[Start of Records provided]
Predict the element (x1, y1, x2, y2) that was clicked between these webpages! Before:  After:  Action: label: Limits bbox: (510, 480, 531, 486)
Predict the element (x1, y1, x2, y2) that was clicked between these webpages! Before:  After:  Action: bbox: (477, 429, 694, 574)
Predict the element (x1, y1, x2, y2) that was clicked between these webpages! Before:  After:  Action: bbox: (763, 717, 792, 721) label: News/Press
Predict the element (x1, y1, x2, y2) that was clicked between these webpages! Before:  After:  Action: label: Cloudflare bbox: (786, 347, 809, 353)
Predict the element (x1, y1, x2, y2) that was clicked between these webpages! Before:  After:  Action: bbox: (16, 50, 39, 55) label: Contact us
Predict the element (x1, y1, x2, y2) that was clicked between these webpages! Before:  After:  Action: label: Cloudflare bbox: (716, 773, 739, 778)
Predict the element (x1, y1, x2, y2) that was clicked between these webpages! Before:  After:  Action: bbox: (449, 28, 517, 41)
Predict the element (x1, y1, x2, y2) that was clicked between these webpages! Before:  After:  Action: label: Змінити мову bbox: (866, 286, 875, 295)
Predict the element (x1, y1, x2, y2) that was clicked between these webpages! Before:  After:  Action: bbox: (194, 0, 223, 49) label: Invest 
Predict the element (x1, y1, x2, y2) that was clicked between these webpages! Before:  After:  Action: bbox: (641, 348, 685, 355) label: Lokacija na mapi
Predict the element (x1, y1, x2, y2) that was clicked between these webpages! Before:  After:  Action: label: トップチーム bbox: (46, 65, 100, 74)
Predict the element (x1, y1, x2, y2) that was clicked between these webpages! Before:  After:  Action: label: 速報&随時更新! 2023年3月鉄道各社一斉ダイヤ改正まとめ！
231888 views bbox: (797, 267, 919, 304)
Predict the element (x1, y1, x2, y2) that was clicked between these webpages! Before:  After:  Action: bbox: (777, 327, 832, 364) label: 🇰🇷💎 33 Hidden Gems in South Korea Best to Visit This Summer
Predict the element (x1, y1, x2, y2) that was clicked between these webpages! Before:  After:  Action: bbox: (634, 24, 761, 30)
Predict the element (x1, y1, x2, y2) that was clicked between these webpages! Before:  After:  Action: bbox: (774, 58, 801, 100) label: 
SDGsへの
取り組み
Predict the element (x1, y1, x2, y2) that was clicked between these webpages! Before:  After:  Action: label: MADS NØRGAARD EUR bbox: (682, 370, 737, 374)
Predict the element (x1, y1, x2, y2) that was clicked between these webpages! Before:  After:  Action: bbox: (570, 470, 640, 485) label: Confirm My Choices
[End of Records provided]
— Work to be completed —
Could you format the rows from the start through the one containing "Visit This Summer", inclusive, as a Markdown table with a Number column for each row's number and a Text column for the row itself, leaving out blank lines?

— Task output —
| Number | Text |
|---|---|
| 1 | Predict the element (x1, y1, x2, y2) that was clicked between these webpages! Before:  After:  Action: label: Limits bbox: (510, 480, 531, 486) |
| 2 | Predict the element (x1, y1, x2, y2) that was clicked between these webpages! Before:  After:  Action: bbox: (477, 429, 694, 574) |
| 3 | Predict the element (x1, y1, x2, y2) that was clicked between these webpages! Before:  After:  Action: bbox: (763, 717, 792, 721) label: News/Press |
| 4 | Predict the element (x1, y1, x2, y2) that was clicked between these webpages! Before:  After:  Action: label: Cloudflare bbox: (786, 347, 809, 353) |
| 5 | Predict the element (x1, y1, x2, y2) that was clicked between these webpages! Before:  After:  Action: bbox: (16, 50, 39, 55) label: Contact us |
| 6 | Predict the element (x1, y1, x2, y2) that was clicked between these webpages! Before:  After:  Action: label: Cloudflare bbox: (716, 773, 739, 778) |
| 7 | Predict the element (x1, y1, x2, y2) that was clicked between these webpages! Before:  After:  Action: bbox: (449, 28, 517, 41) |
| 8 | Predict the element (x1, y1, x2, y2) that was clicked between these webpages! Before:  After:  Action: label: Змінити мову bbox: (866, 286, 875, 295) |
| 9 | Predict the element (x1, y1, x2, y2) that was clicked between these webpages! Before:  After:  Action: bbox: (194, 0, 223, 49) label: Invest  |
| 10 | Predict the element (x1, y1, x2, y2) that was clicked between these webpages! Before:  After:  Action: bbox: (641, 348, 685, 355) label: Lokacija na mapi |
| 11 | Predict the element (x1, y1, x2, y2) that was clicked between these webpages! Before:  After:  Action: label: トップチーム bbox: (46, 65, 100, 74) |
| 12 | Predict the element (x1, y1, x2, y2) that was clicked between these webpages! Before:  After:  Action: label: 速報&随時更新! 2023年3月鉄道各社一斉ダイヤ改正まとめ！ |
| 13 | 231888 views bbox: (797, 267, 919, 304) |
| 14 | Predict the element (x1, y1, x2, y2) that was clicked between these webpages! Before:  After:  Action: bbox: (777, 327, 832, 364) label: 🇰🇷💎 33 Hidden Gems in South Korea Best to Visit This Summer |